Enteral Warming and Heat Transfer

Evi Dewhurst


Neonatal enteral fluid is often warmed for a variety of clinical reasons, such as reducing residuals and encouraging better digestion. Yet a question needs to be asked: what if it’s a drain on valuable clinician time, or worse yet, an exercise in futility?

In many cases, enteral nutrition is warmed prior to delivering a feed to patients. This is an attempt to bring the fluid temperature close to the temperature of 98˚F (body temperature), which is a fine practice… until physics enters the picture.

The Physics Roadblock

Let’s consider the concept of heat transfer, or thermal equilibrium. In a nutshell, heat is a transfer of energy. When heat encounters something cool, it transfers itself in an effort to equalize energy, or temperature. When placing a syringe of cold milk in heated water (as is common practice for enteral warming), the heat in the hot water transfers to the syringe and milk in an attempt to create a thermal equilibrium. This warms the syringe of milk while the water loses energy and cools. Now you have a warm syringe with warm milk inside. You’re ready to feed.

This is where the “waste of valuable clinician time” and “exercise in futility” steps in.

What will happen when a heated syringe of milk encounters cool air after the pre-warming process? Think back to the concept of thermal equilibrium. The heat (energy) in the syringe and milk will seek to transfer to the cooler temperatures (less energy) it encounters. In other words, the heat will transfer to the very air surrounding the syringe.

(But really… how quickly does that happen?)

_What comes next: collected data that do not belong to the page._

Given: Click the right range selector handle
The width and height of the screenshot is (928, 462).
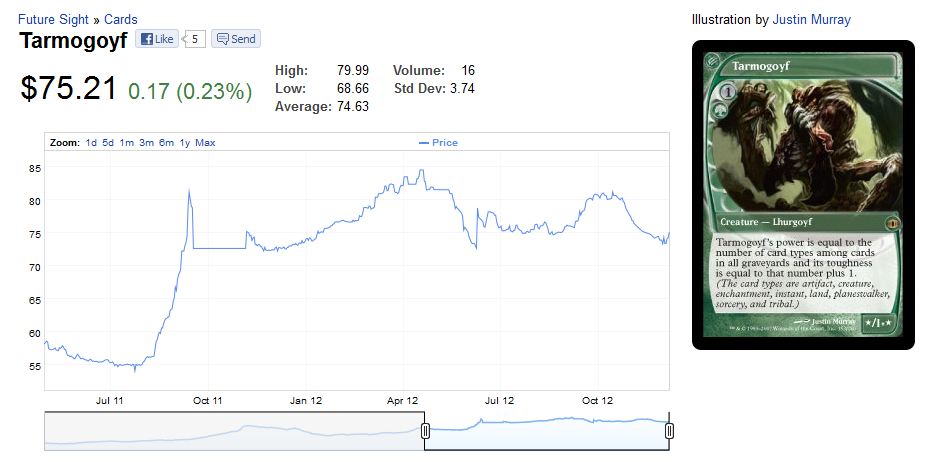Looking at the screenshot, I should pyautogui.click(x=669, y=430).
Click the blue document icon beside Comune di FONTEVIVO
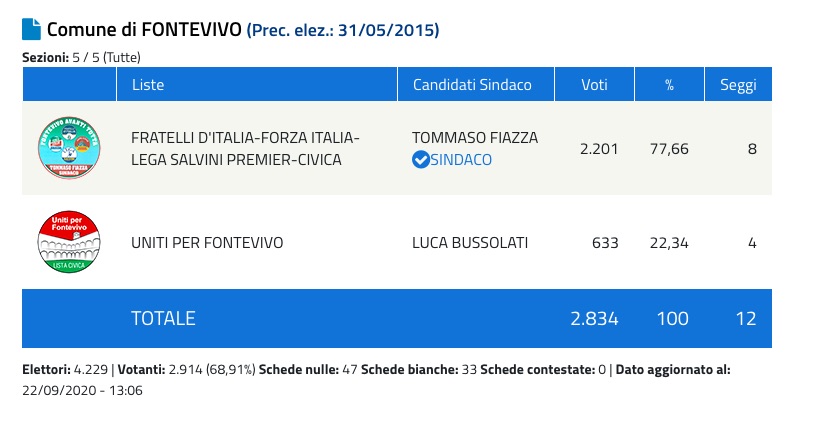Viewport: 815px width, 430px height. point(32,29)

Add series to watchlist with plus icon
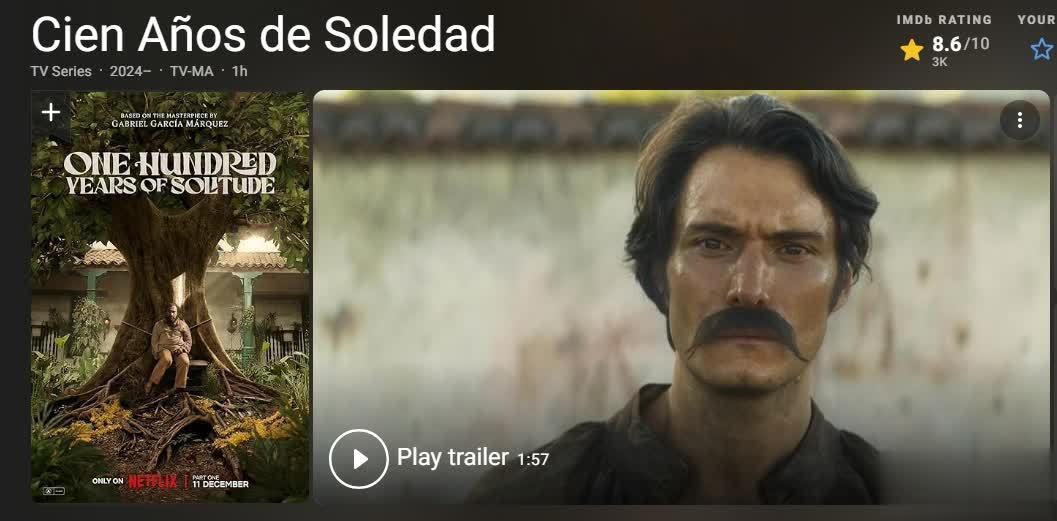pyautogui.click(x=51, y=113)
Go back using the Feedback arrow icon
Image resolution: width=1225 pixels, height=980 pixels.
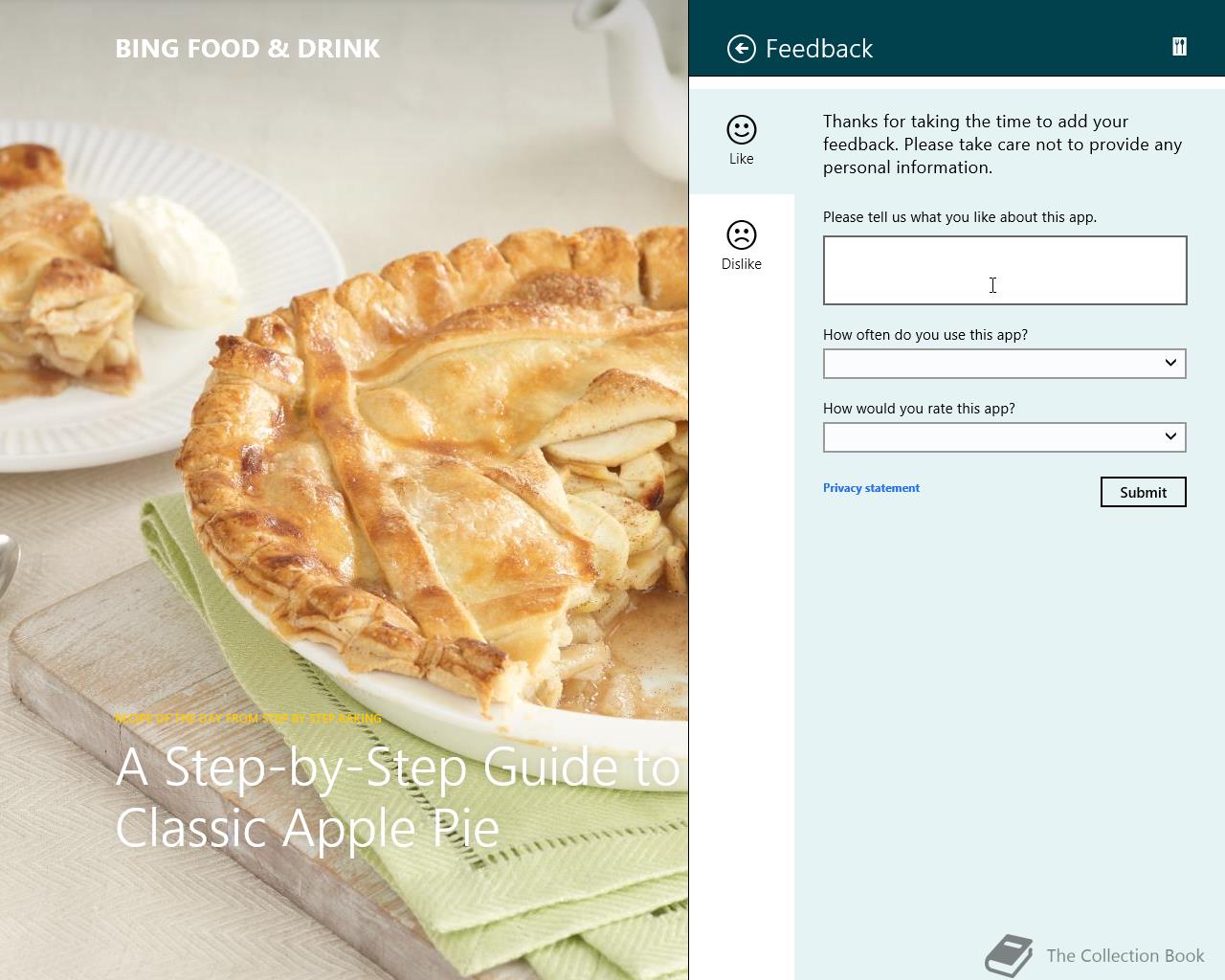(742, 49)
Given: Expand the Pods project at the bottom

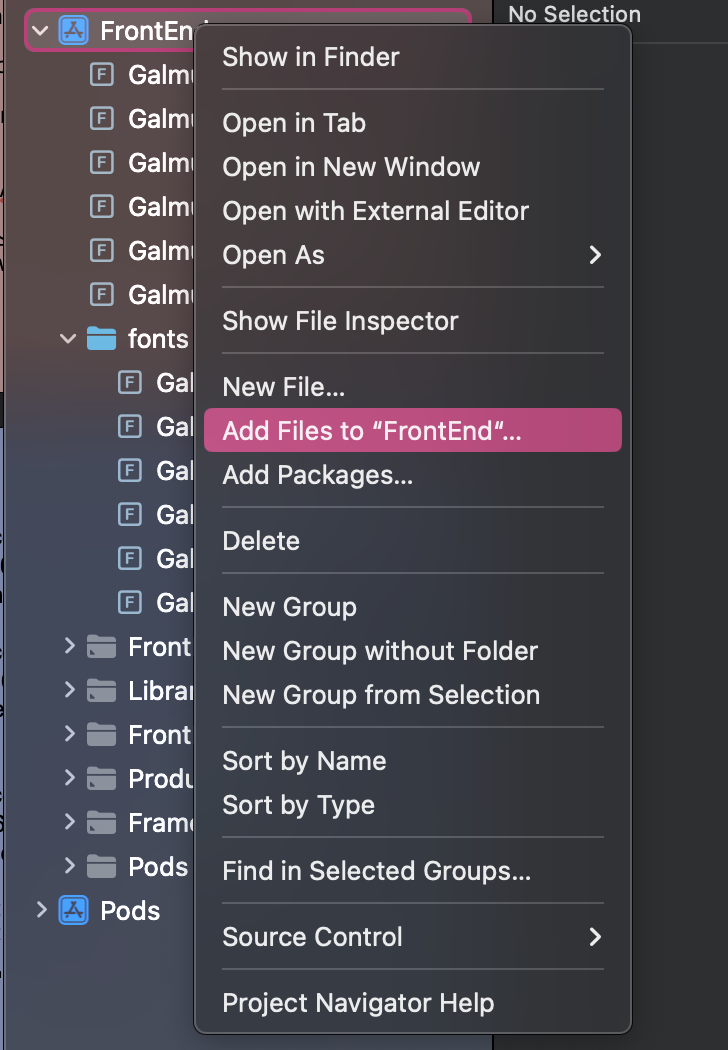Looking at the screenshot, I should click(x=42, y=910).
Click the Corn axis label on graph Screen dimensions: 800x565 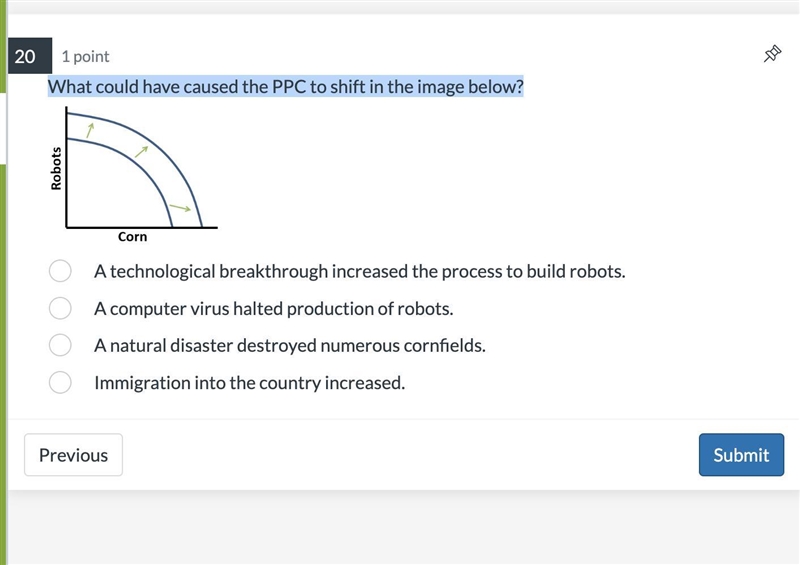pyautogui.click(x=133, y=237)
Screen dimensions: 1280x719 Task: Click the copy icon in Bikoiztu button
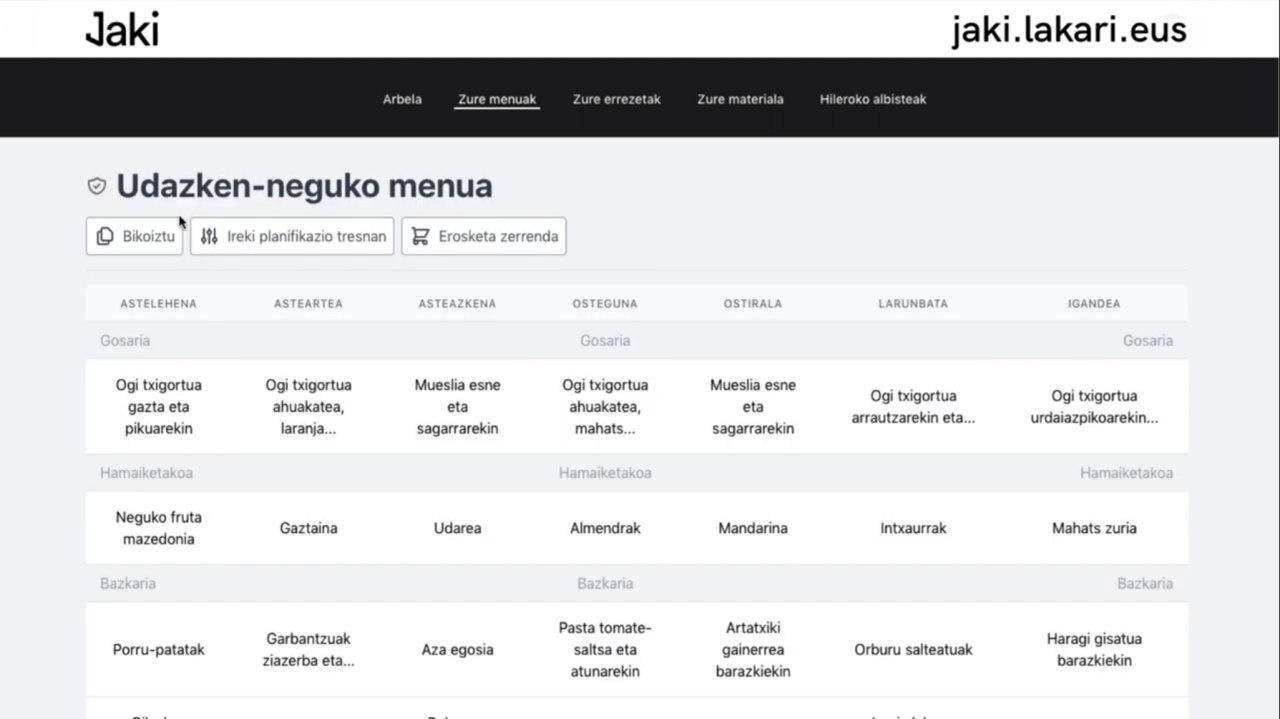click(105, 237)
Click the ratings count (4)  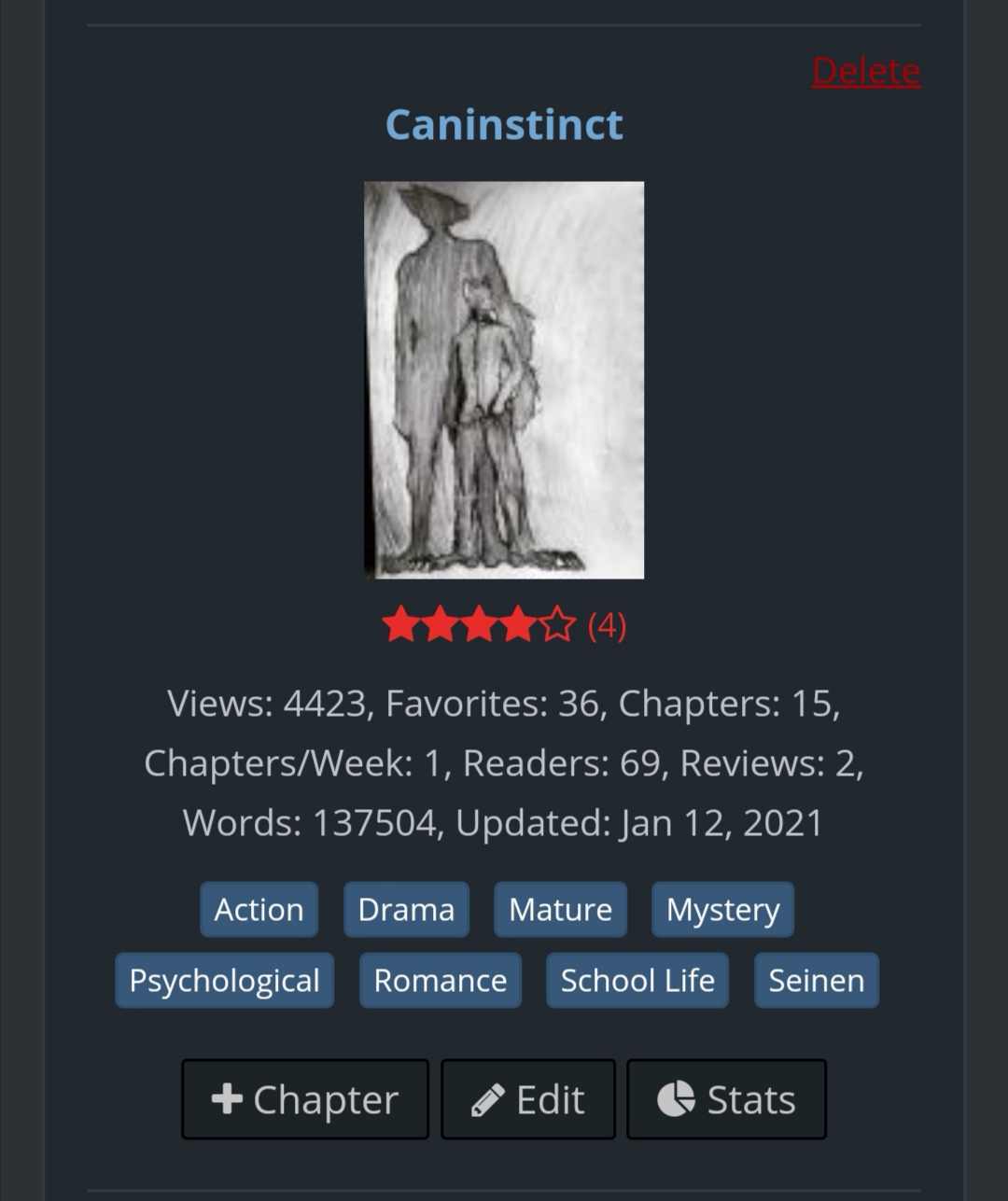[x=607, y=625]
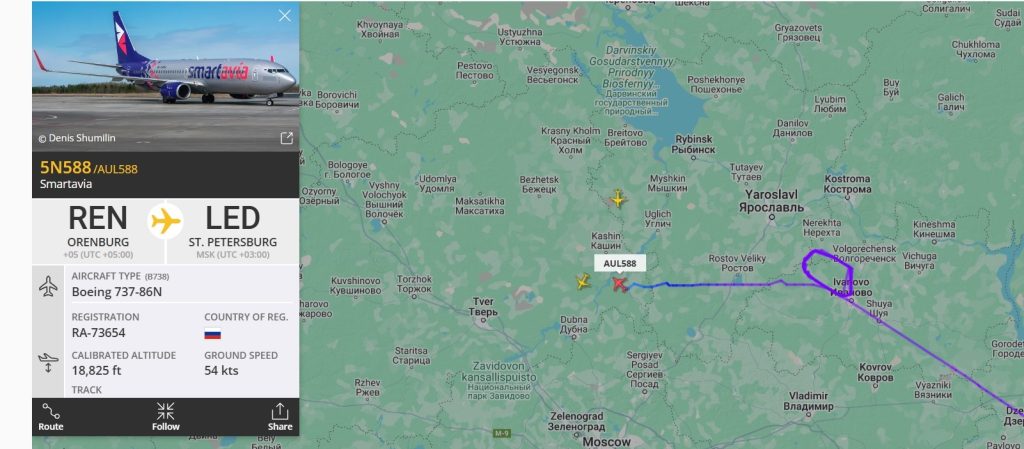Click the Russian flag icon
The height and width of the screenshot is (449, 1024).
pos(212,334)
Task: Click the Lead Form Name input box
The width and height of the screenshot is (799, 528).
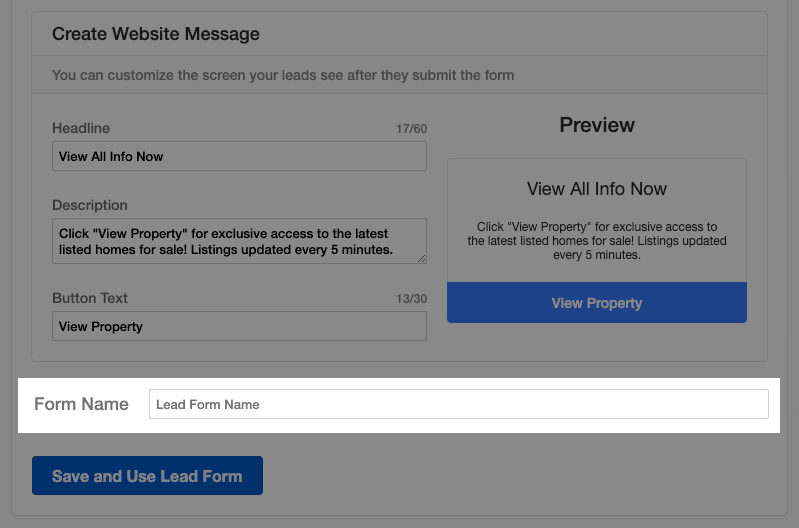Action: (x=459, y=404)
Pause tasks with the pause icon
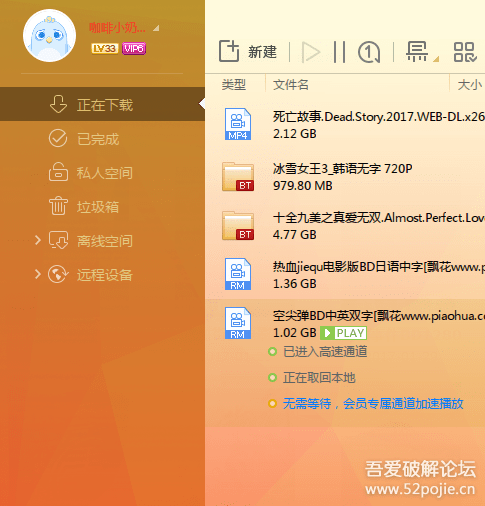This screenshot has width=485, height=506. (x=339, y=52)
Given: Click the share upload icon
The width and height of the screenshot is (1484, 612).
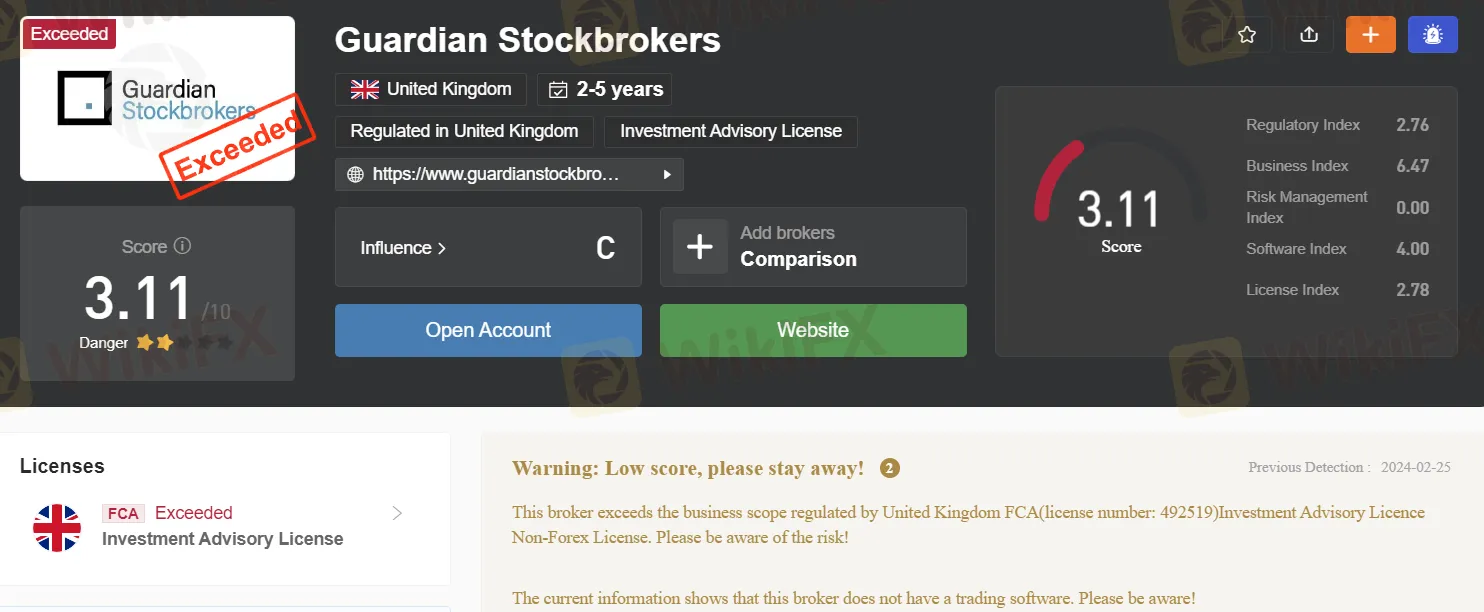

Most pump feeds have pre-warmed syringes of milk exposed to room temperature air from thirty minutes up to four hours. How long would it take before thermal equilibrium is accomplished between the syringe with milk and room temperature air? The problem is the small amount of heat in the syringe and milk cannot possibly regulate the entire room. In fact, heat loss is quite dramatic when a syringe of milk sits exposed to room temperature for this very reason.

Based on our own repeated experiments to explore this occurrence, heat transfer is so immediate that the 98˚F milk literally drops to room temperature (72˚F average) by the time it exits the extension set. Part of the reason for this dramatic heat loss is the smaller volume of fluid traveling in the extension set path (smaller volume = faster heat loss). The 60” extension set large surface area also plays a factor, as it allows energy (heat) to transfer across its length. And while physics will show the same outcome to this test every time, we have been asked, “How many times did you perform this experiment?” The answer is over 100 times, with the same outcome each and every time.

In Conclusion

All health care professionals seek to offer the best patient experience for the best patient outcome. Warming an enteral feed is a way to meet these goals in the NICU. But physics demonstrates that the 20-minute time investment of cup and water warming does not deliver the near-or-at body temperature feed most clinicians wish to provide. It instead delivers a room temperature feed, at roughly 72˚F. While nurses agree a 72˚F feed is much better than a cold feed, the fact remains that the pre-warming process utilizes valuable time and resources only to deliver an end result which falls short of the original goal.

Whether you employ a cup and water warming method or some other chosen pre-warming method in your NICU, take into consideration the properties of heat transfer and what physics means to the process of delivering a small volume warm feed. Then evaluate and take steps to improve the process where possible.